1991 c'était l'année qui a vu sombrer l'utopie soviétique, mais peut-être aussi l'Utopie en tant que telle.
Karl Mannheim qui a décrit l'utopie comme une force motrice nécessaire à toute action collective a présagé cette disparition et a prévenu qu'elle porterait un coup décisif à la volonté humaine de façonner l'histoire et au politique en tant que tel.
Dans "Idéologie et utopie", il écrit: "Toutes les fois que l’utopie disparaît, l’histoire cesse d’être un processus menant à une fin dernière. Le cadre de référence selon lequel nous évaluons les faits se dissipe et nous restons avec une suite d’événements tous équivalents. […] Le concept du temps historique qui conduisait à des époques qualitativement différentes, disparaît… La disparition de l’utopie amène un état de choses statique dans lequel l’homme lui-même n’est plus qu’une chose. […] « Un tel éloignement de l’élément chiliastique à l’égard de tout ce qui touche à la politique et à la culture […] priverait le monde de signification et de vie. "

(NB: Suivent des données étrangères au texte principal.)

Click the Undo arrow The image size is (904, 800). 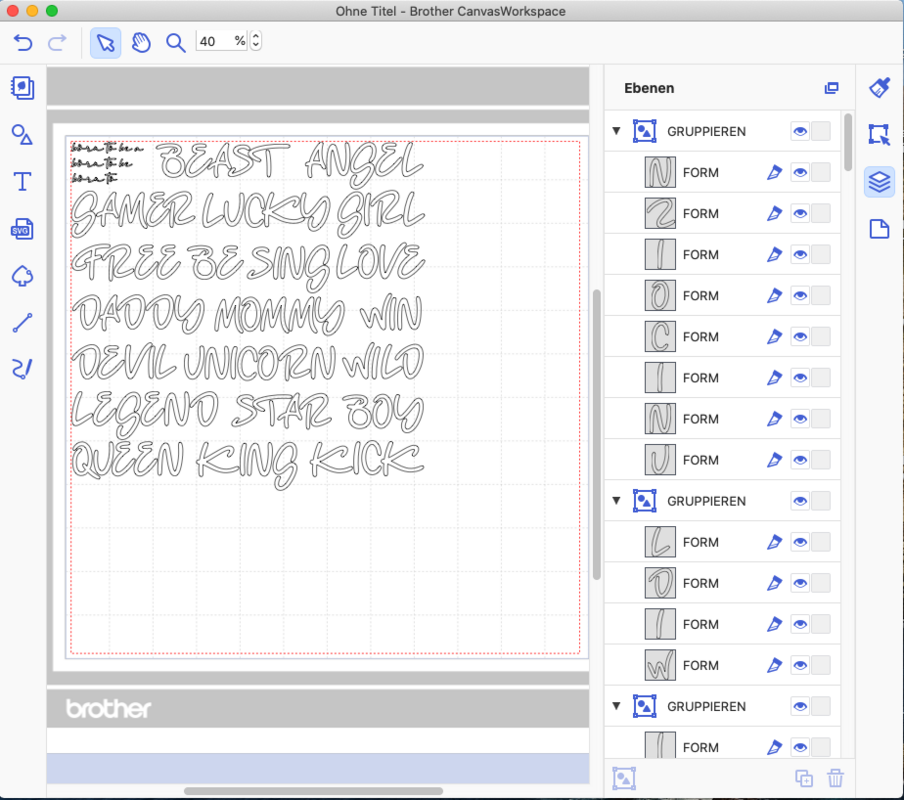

La nostalgie de l'URSS qui n'a jamais disparu en trente ans satisfait plusieurs besoins sociaux et remplit plusieurs fonctions.
Elle a été une réponse de la société aux dislocations identitaires majeures qui ont suivi l'effondrement, à la perte par les Russes de leurs repères psychologiques, sociaux et moraux.
Quand les convictions fondamentales d'un peuple sont ébranlées, la nostalgie collective sert à restaurer un sentiment de continuité socio-historique, d'appartenance à un "nous" durable, ainsi qu'à amortir les chocs du présent.
Cette nostalgie a été une réaction à la crise de confiance nationale, à l'humiliation vécue.
Si elle perdure aussi longtemps et soit aussi forte, c'est aussi parce que l'on est collectivement incapables de trouver dans le présent et dans l'avenir des projets suffisamment porteurs et fédérateurs. Ainsi, plutôt que se projeter dans l'avenir, on préfère se réfugier dans le passé, souvent idéalisé ou romanisé, où l'on pense trouver l'unité et le réconfort.
La nostalgie qui s'empare des peuples est entraînée par le déclin de foi en progrès, la crise de capacité d'action collective, l'apathie politique grandissante. Sans images idéales d'un monde meilleur, qu'il soit situé dans le passé ou dans le futur, notre monde serait dépourvu de tout sens de la vie, affirmait Mannheim. Ayant peu d'illusions quant à la possibilité d'un monde meilleur dans le futur, peu d'espérances d'avoir un impact sur le cours des choses, de reprendre le contrôle "des processus et des flux", que nous reste-t-il sauf à chercher le sens dans le passé?
On dirait, qu'en la matière, les ex-Soviétiques ne sont pas une exception.